些細なことのようですが、BMWとDIYが好きなオーナーの心を冷めさせるに足る大きなポイントだと感じています。

過去のBMW好きが進む道

こうした過去のBMWを愛する層がどう進むのかというと、一つは新しいBMWを受け入れることです。

決して悪い車ではありません。それまで以上に愛すことはできないにしても、未だに他のメーカーと比べれば走りの良さは際立っています。

 

最近はメルセデスの調子が良いようですから、おそらく試乗・所有したことがある人も多いでしょうが、同じドイツ車とはいえ全くの別物です。

メルセデスは、日本でいえばトヨタのようなもので、超つまらないです。CクラスとマークXあたりのブラインドテストをしたら、良い勝負になると思います。

私も新型が出たときに試乗に行きましたが、先代同様の期待外れでした。

 

そして次の選択肢が、趣味の車を持つことです。

例えばケーターハムやロータス、一部のポルシェやフェラーリであれば過去のBMWを好きな層も受け入れることができるでしょう。しかし、ポルシェを除けば実用性は低く、ポルシェの見た目は激しく好みが分かれます。

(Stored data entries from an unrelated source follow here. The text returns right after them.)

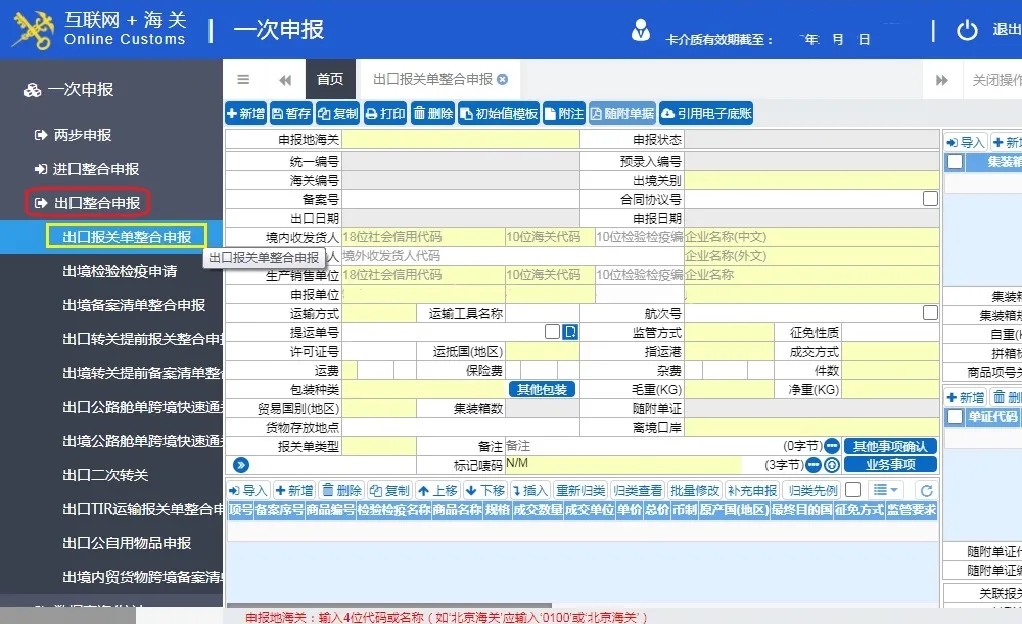Tick the 合同协议号 checkbox
The height and width of the screenshot is (624, 1022).
[930, 199]
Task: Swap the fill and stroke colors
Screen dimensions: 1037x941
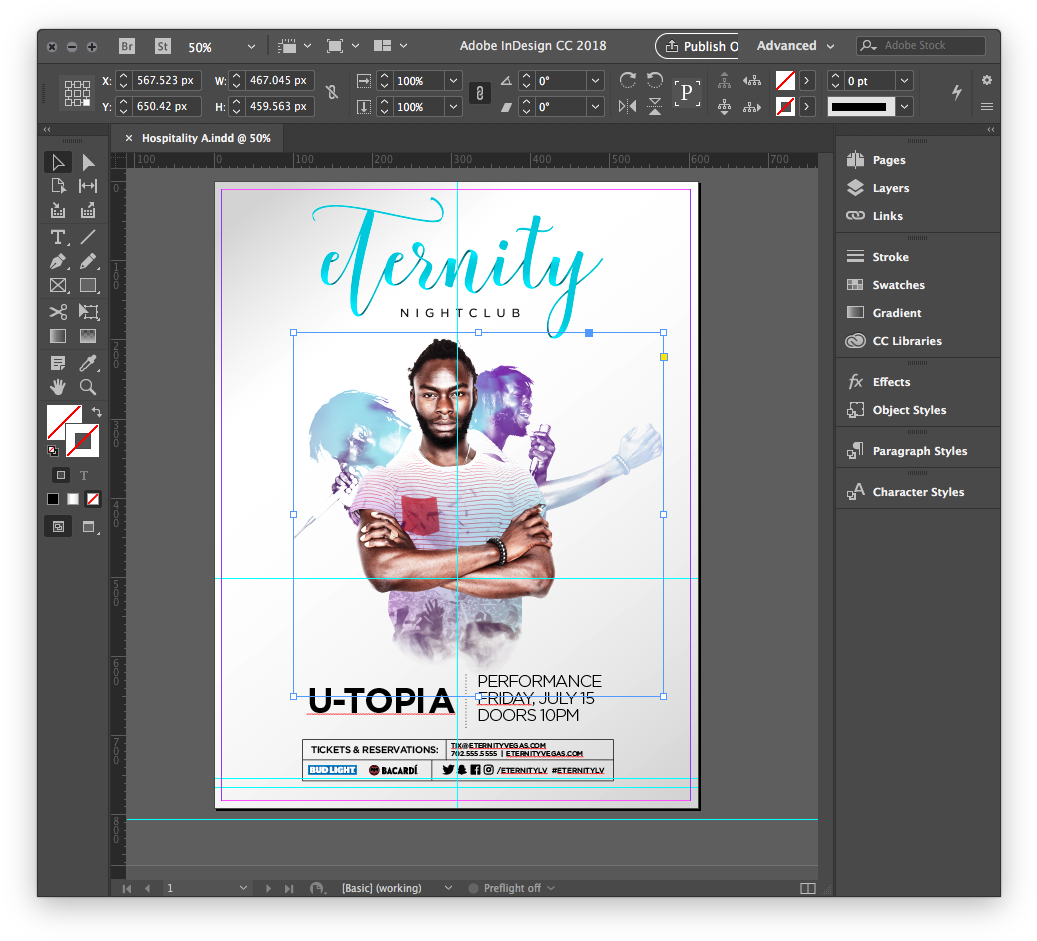Action: (96, 411)
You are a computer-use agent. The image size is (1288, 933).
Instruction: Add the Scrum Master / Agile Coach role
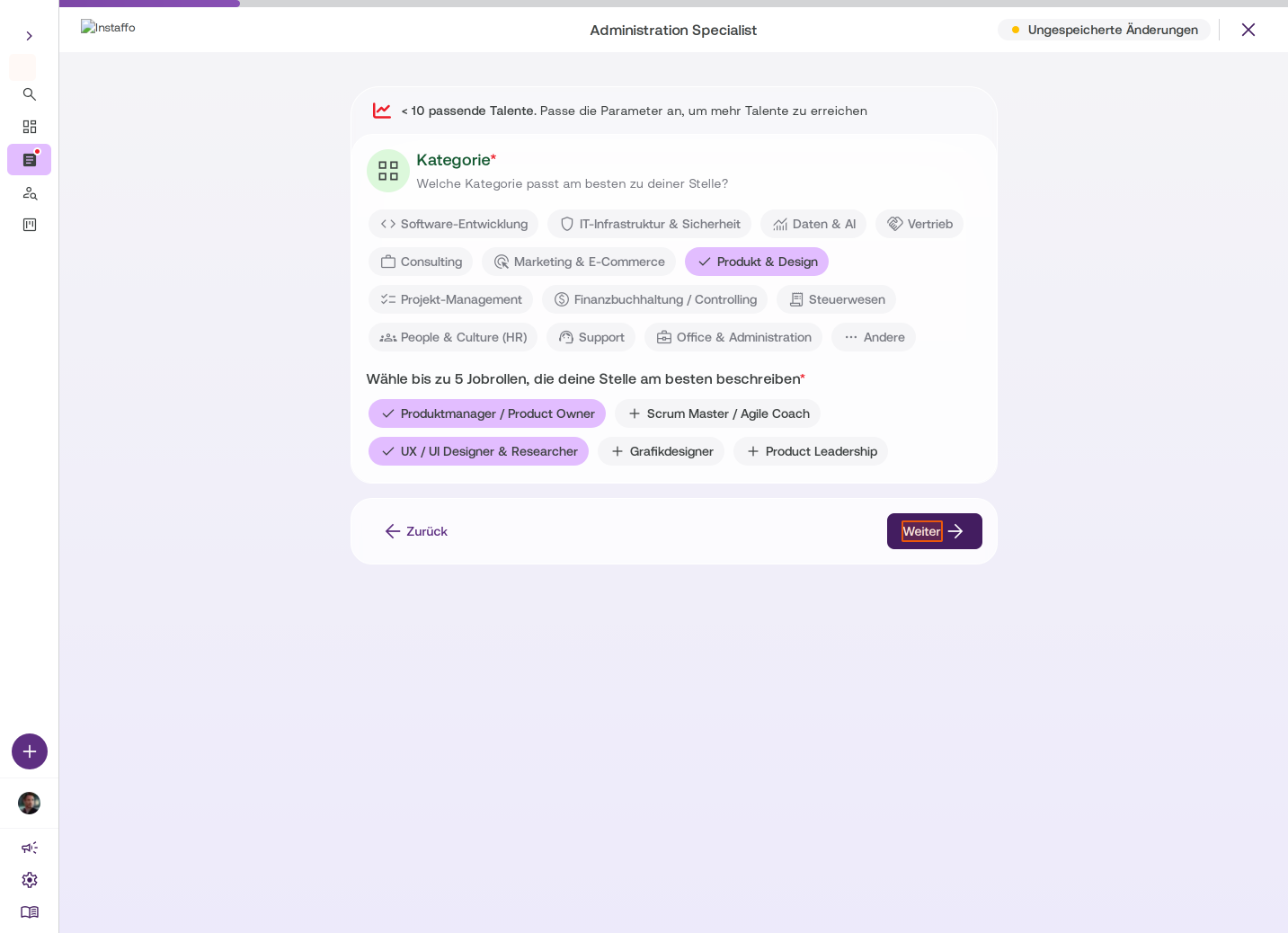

実用性と性能の伴った素晴らしいセダンやワゴンを欲しい人の受け皿は、一体どこにあるのでしょうか。

僕が選んだ道

僕が選んだ道は、過去のBMWと決別するために全く違う車を買うことでした。

ルノーのハッチバック然り、でかいごついアメ車のトラック然り。

僕はどうしても何台も車を持つことに納得できません。1台に気持ちや手間を注ぎ込みたいのです。

複数台に分散させたら、きっとすぐ気持ちが冷めてしまいます。だから、実用性のない趣味の車を持つことはできませんでした。

 

だから、妻にはルノーを買い、僕にはアメ車を買ったわけです。